10 cose che quest’anno non succederanno durante la serata dello Strega.

La serata finale del Premio Strega significa tantissime cose, poche di queste però hanno a che fare con la letteratura. La serata finale dello Strega ha un grande fascino su di me (e dovrebbe avere una maggiore attenzione nella cultura pop del Paese) e devo dire che me ne sono perse davvero poche da quando faccio questo mestiere. Domani, per ovvi motivi, come tante altre persone non la vedrò dal vivo. Ecco una serie di cose che mi mancheranno da morire.

Le partite a calcetto al campo vicino al Ninfeo di Villa Giulia. Non nascondo che spesso ho parcheggiato lì davanti e ho tardato a scendere dalla macchina per guardare un pezzo di partitella e godermi ancora un po’ di aria condizionata. Ricordo che mi domandavo che genere di persone giocasse a calcetto a Roma Nord e le guardavo cercando di capire professioni, estrazione sociale, ultimo 730.
Sicuramente qualità più scarsa di un campetto di Ostia o sulla Tuscolana. Sinceramente in questo preciso momento storico non ho ancora capito se si può tornare a giocare a calcetto, ma tanto non si può di certo andare alla finale dello Strega. Quindi…

I taxi che si fermano davanti all’ingresso principale e dai quali scende gente totalmente sconosciuta, vestita o molto bene o in maniera molto appariscente che si guarda intorno per controllare se qualcuno la sta osservando.
E sì, di solito c’è sempre qualcuno a osservarla.
Altri sconosciuti che si domandano: “Oh ma chi è? Sarà mica famoso? Ma avrà fatto qualche fiction?”

La sensazione di essere in un saggio alla Tom Wolfe (Radical Chic ndr) che poi crolla davanti alla più concreta certezza di essere invece nel bel mezzo di un articolo di Dagospia.

Gli sguardi scambiati tra persone del tipo… Ma te chi sei? Saresti qui per quale motivo? Sottinteso c’è sempre uno stronzo da qualche parte della frase. Di solito si capisce dall’intonazione

– Gente che sa di conoscersi, ma non si riconosce e allora è un’esplosione di: Ciao Caro! / Ohi mitico pure te qui? / Ma sei bellissima!
Tutto urlato.
Fortissimo.
Così: CIAO CARO!!!
Perché se lo dici con un tono di voce normale, capiscono la menzogna. La voce pacata ti lascia il tempo di riflettere. L’urlo ti distrae e stordisce.

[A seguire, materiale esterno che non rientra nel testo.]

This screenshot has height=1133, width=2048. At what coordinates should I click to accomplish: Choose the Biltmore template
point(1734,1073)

– La gente che – nonostante io abbia cambiato lavoro da quattro anni e mezzo – continua a chiedermi cose sul mio ex lavoro e sui miei ex colleghi. Io, educatamente, rispondo sempre. 

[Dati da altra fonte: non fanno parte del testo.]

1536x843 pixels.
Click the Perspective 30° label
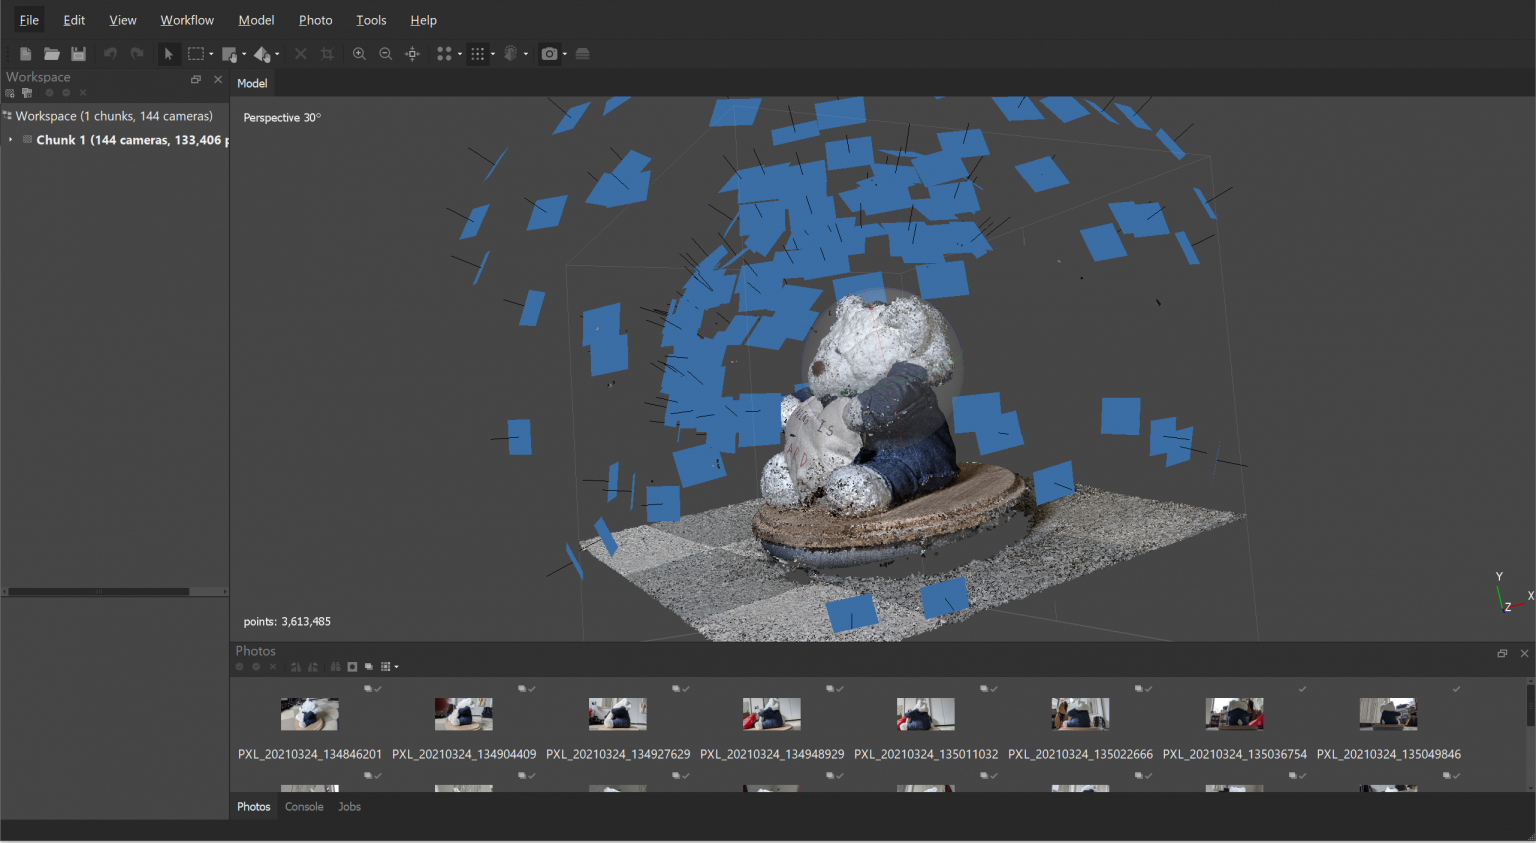point(280,117)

I cocktail al sapore di Strega. Tipo il Gin Tonic, senza Gin ma con lo Strega, lo Spritz senza Aperol ma con lo Strega, il Mojito senza rum ma con lo Strega. Ma lo possiamo dire che lo Strega (liquore) è buono solo per farci i dolci senza macchiarci di lesa maestà?

Il buffet, la gente accalcata al buffet, la gente che litiga al buffet. Avete presente le polemiche sui festeggiamenti a Napoli dopo la vittoria con la Juve in Coppa Italia? Di più, ma con del finger food al posto delle bandiere.

Gli uomini con i completi di lino bianco. Del tipo: Ohi Mitico! Capalbio sta un po’ più a nord. Dai, se non siete Jep Gambardella evitate.

– La certezza incrollabile che qualcuno prima di andarsene – giacca su una spalla e maniche della camicia arrotolate – dirà: Oh l’anno prossimo vince un piccolo editore. Sicuro.